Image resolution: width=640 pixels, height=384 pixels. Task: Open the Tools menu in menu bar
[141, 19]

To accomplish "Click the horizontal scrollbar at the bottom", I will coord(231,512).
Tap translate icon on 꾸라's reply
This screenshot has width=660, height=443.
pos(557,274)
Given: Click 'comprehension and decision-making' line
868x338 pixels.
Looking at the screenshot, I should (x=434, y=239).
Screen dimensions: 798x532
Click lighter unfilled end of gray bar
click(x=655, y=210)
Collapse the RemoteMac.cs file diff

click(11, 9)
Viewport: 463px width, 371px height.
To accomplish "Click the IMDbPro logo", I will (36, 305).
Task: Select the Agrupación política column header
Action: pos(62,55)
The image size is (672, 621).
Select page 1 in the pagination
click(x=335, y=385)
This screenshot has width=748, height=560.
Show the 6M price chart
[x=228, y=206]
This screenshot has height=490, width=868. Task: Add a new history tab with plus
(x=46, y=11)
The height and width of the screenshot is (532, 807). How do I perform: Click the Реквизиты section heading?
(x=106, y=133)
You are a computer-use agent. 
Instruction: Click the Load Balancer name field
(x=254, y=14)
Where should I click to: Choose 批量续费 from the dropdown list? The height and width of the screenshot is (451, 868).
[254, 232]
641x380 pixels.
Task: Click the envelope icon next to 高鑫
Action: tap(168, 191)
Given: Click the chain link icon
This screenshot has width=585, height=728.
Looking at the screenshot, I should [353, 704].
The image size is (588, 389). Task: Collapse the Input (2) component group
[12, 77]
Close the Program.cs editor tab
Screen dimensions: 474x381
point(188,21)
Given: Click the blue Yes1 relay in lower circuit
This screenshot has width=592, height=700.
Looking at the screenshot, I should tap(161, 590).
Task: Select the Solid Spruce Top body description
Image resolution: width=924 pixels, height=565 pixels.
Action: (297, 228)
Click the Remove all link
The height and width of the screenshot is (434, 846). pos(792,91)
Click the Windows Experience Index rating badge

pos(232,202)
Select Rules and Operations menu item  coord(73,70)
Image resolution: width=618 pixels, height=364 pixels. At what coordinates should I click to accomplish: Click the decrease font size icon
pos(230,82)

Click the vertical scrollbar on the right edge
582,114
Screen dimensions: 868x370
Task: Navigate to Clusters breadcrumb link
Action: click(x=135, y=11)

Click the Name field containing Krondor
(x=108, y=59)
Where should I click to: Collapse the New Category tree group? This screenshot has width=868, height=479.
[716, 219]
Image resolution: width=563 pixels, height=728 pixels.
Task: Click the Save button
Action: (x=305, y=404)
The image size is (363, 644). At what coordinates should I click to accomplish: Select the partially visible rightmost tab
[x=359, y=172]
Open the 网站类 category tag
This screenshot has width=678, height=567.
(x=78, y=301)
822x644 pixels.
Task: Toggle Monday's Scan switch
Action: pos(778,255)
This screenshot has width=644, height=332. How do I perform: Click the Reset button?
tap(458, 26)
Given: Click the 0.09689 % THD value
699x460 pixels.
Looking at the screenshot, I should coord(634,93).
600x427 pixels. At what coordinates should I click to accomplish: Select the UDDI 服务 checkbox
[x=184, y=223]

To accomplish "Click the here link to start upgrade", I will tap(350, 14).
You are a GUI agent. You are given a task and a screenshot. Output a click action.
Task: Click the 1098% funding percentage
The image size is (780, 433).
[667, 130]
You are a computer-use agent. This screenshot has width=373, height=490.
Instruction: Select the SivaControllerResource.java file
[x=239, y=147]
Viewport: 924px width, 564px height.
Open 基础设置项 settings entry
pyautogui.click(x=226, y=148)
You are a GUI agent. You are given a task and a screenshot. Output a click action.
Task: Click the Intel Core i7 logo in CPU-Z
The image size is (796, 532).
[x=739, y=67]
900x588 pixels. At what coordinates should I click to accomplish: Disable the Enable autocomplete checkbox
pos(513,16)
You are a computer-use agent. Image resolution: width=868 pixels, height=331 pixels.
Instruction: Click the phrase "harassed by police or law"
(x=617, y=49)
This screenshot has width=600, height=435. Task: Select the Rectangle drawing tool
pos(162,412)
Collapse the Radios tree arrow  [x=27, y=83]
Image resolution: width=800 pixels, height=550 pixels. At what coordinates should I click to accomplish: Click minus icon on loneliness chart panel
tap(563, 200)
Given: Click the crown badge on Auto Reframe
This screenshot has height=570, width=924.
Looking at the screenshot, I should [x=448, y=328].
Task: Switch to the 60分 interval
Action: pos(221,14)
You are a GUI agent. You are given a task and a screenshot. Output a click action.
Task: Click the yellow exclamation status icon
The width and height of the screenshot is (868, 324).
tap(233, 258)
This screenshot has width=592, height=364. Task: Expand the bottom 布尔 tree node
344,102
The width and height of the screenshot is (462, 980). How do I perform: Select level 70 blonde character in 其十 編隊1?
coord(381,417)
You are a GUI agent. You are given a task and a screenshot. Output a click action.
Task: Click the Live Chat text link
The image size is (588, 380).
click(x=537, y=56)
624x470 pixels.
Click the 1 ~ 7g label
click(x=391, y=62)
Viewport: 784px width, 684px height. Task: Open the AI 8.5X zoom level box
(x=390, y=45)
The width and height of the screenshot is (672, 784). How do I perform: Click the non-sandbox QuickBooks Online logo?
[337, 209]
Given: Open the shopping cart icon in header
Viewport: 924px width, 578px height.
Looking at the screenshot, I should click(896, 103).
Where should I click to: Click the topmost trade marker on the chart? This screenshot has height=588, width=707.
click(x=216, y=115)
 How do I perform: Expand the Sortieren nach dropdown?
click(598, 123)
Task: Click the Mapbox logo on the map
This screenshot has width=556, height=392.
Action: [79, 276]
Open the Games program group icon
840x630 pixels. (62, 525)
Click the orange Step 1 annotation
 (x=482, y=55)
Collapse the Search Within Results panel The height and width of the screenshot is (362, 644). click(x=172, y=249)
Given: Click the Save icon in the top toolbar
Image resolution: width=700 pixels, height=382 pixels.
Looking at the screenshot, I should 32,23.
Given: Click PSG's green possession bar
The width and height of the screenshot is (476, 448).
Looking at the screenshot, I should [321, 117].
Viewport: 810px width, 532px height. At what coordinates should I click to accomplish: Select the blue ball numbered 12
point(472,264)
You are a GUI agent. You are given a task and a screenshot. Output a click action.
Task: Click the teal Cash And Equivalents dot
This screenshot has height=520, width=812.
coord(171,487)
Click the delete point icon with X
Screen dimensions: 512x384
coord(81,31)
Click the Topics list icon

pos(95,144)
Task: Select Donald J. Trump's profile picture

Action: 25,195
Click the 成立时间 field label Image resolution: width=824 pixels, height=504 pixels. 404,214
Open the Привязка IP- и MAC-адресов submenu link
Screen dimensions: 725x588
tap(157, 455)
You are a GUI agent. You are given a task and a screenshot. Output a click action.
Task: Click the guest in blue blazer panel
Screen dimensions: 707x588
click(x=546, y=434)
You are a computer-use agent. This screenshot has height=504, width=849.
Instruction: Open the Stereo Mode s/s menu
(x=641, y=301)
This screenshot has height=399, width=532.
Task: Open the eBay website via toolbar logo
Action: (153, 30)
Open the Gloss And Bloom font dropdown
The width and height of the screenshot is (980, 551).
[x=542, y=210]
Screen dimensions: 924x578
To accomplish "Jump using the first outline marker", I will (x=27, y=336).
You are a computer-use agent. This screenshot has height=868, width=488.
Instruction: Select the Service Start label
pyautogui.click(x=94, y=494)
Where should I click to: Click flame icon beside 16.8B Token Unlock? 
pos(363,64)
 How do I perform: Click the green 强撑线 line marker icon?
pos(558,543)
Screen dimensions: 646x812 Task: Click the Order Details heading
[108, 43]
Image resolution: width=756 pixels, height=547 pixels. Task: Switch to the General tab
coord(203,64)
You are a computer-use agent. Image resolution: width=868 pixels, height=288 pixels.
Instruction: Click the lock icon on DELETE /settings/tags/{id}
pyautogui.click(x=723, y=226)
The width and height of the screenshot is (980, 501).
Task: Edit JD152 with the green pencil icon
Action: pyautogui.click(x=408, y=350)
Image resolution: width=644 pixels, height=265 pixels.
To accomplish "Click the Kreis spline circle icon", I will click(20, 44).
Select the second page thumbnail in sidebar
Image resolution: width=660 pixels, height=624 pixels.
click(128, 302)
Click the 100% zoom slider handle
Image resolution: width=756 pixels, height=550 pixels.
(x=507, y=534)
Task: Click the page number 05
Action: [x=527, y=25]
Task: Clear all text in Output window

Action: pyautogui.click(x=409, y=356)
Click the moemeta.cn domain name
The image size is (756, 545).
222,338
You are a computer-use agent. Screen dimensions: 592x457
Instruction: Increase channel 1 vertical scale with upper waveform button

+ + +

** Aim of the exercise **
Within the listing above, give again exactly every line from the line with "Task: Click the guest in blue blazer panel" through the line with "has height=504, width=849.", both included, and no other line.

** Solution **
Task: Click the guest in blue blazer panel
Screen dimensions: 707x588
click(x=546, y=434)
You are a computer-use agent. This screenshot has height=504, width=849.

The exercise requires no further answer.